[Collected data]
#####
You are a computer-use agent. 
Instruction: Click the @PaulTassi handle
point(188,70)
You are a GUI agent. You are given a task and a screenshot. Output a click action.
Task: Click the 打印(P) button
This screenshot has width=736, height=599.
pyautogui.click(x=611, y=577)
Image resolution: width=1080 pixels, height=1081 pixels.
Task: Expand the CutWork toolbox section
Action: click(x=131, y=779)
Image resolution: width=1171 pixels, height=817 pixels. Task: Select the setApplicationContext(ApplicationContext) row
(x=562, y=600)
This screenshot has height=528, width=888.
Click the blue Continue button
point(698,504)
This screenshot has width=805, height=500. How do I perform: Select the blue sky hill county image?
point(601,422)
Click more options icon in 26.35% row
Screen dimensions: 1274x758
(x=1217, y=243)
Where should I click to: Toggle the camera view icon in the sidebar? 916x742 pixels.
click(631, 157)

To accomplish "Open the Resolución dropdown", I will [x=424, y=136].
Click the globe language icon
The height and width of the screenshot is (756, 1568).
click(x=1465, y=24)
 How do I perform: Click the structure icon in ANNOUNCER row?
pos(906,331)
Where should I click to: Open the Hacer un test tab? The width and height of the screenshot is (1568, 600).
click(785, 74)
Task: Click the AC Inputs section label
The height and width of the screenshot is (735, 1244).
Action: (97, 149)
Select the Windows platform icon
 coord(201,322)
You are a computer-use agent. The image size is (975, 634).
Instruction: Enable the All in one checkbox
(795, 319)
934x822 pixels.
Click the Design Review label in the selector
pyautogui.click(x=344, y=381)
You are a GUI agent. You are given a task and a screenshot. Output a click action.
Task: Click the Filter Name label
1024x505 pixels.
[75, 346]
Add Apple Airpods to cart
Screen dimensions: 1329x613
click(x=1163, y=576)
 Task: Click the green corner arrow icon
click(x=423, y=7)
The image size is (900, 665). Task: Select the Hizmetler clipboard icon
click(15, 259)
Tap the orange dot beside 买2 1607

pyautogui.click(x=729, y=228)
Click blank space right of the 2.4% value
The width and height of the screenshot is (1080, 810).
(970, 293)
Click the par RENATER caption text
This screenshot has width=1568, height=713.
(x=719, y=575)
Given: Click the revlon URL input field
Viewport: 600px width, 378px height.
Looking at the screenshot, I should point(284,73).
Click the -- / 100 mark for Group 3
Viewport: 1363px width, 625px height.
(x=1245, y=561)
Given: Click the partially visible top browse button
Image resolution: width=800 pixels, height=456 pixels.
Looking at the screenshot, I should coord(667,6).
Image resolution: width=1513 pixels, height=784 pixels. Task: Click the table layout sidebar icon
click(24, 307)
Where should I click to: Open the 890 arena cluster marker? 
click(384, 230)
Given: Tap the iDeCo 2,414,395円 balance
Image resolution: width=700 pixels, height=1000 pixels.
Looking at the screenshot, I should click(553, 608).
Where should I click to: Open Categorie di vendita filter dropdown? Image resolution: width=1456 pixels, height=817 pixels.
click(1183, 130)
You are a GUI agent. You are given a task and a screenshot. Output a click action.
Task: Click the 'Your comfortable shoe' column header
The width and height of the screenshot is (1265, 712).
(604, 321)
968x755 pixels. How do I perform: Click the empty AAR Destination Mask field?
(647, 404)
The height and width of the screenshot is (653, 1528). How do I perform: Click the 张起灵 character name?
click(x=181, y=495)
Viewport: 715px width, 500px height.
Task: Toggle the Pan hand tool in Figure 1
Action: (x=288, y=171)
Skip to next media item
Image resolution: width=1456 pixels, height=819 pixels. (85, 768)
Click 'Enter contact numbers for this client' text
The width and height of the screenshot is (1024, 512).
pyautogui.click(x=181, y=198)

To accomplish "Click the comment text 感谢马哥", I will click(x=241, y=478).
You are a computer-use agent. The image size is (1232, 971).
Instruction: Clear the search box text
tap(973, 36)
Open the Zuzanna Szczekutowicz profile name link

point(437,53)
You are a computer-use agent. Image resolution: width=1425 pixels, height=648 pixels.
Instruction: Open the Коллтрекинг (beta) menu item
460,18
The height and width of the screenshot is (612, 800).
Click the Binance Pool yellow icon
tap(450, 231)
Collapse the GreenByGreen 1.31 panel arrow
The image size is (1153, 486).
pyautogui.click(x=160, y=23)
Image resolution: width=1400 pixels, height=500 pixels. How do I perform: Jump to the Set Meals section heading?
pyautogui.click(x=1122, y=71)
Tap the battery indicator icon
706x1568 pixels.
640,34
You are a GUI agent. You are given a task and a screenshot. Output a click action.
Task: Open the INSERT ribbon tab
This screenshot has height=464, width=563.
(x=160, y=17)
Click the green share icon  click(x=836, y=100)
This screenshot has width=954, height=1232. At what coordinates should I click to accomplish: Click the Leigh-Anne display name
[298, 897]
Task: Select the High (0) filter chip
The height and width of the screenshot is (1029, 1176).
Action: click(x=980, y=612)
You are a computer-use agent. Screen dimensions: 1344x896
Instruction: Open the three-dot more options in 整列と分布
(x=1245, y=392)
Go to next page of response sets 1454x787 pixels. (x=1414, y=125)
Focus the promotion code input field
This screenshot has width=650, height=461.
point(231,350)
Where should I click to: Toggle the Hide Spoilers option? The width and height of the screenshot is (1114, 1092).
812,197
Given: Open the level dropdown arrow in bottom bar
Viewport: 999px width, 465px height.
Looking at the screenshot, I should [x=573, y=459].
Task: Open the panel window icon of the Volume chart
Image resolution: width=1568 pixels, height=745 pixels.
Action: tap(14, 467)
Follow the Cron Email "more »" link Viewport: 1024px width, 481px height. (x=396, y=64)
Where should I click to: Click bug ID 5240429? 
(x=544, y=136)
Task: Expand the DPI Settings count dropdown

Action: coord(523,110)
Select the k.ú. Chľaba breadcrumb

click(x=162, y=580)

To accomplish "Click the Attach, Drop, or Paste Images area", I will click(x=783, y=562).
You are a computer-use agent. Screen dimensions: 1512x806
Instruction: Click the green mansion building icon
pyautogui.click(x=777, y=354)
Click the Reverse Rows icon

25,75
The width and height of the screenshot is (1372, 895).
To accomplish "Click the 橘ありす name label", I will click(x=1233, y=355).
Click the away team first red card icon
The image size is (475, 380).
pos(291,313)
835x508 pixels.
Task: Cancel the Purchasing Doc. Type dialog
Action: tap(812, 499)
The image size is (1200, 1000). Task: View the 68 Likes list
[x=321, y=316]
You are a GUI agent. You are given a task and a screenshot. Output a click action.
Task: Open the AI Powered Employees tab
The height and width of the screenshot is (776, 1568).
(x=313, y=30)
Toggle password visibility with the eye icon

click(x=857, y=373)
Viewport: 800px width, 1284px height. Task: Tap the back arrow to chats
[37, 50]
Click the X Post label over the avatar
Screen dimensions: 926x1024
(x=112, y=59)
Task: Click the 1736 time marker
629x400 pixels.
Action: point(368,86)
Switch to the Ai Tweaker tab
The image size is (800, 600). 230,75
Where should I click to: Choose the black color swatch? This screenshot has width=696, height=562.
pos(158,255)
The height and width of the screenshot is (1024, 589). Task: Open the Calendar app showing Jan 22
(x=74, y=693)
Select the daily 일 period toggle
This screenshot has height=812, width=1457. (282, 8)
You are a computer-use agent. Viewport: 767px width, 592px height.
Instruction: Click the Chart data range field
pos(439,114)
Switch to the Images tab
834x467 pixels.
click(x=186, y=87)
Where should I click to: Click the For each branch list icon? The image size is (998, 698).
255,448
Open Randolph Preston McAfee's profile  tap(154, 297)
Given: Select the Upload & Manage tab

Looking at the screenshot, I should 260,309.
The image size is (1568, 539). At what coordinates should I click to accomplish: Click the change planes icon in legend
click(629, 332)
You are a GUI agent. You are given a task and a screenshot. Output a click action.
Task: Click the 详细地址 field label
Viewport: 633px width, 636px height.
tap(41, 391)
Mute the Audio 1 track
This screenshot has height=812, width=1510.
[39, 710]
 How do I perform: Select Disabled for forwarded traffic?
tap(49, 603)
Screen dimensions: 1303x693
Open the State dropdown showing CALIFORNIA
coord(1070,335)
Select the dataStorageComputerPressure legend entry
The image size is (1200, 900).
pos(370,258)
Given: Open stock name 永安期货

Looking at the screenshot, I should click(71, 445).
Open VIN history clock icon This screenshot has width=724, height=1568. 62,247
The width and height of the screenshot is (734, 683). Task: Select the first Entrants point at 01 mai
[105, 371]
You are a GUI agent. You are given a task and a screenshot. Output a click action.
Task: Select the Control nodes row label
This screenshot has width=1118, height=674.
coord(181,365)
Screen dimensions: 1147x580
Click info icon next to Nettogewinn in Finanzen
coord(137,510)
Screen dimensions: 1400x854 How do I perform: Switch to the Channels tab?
#####
## [Problem requirements]
A verbatim transcription is needed of the lines above, starting at the line with "This screenshot has width=736, height=599." and ending at the line with "Given: Click the revlon URL input field", both included, and of nothing else.

## [The completed task]
This screenshot has width=736, height=599.
pyautogui.click(x=611, y=577)
Image resolution: width=1080 pixels, height=1081 pixels.
Task: Expand the CutWork toolbox section
Action: click(x=131, y=779)
Image resolution: width=1171 pixels, height=817 pixels. Task: Select the setApplicationContext(ApplicationContext) row
(x=562, y=600)
This screenshot has height=528, width=888.
Click the blue Continue button
point(698,504)
This screenshot has width=805, height=500. How do I perform: Select the blue sky hill county image?
point(601,422)
Click more options icon in 26.35% row
Screen dimensions: 1274x758
(x=1217, y=243)
Where should I click to: Toggle the camera view icon in the sidebar? 916x742 pixels.
click(631, 157)

To accomplish "Open the Resolución dropdown", I will [x=424, y=136].
Click the globe language icon
The height and width of the screenshot is (756, 1568).
click(x=1465, y=24)
 How do I perform: Click the structure icon in ANNOUNCER row?
pos(906,331)
Where should I click to: Open the Hacer un test tab? The width and height of the screenshot is (1568, 600).
click(785, 74)
Task: Click the AC Inputs section label
The height and width of the screenshot is (735, 1244).
Action: (97, 149)
Select the Windows platform icon
 coord(201,322)
You are a computer-use agent. The image size is (975, 634).
Instruction: Enable the All in one checkbox
(795, 319)
934x822 pixels.
Click the Design Review label in the selector
pyautogui.click(x=344, y=381)
You are a GUI agent. You are given a task and a screenshot. Output a click action.
Task: Click the Filter Name label
1024x505 pixels.
[75, 346]
Add Apple Airpods to cart
Screen dimensions: 1329x613
click(x=1163, y=576)
 Task: Click the green corner arrow icon
click(x=423, y=7)
The image size is (900, 665). Task: Select the Hizmetler clipboard icon
click(15, 259)
Tap the orange dot beside 买2 1607

pyautogui.click(x=729, y=228)
Click blank space right of the 2.4% value
The width and height of the screenshot is (1080, 810).
(970, 293)
Click the par RENATER caption text
This screenshot has width=1568, height=713.
(x=719, y=575)
Given: Click the revlon URL input field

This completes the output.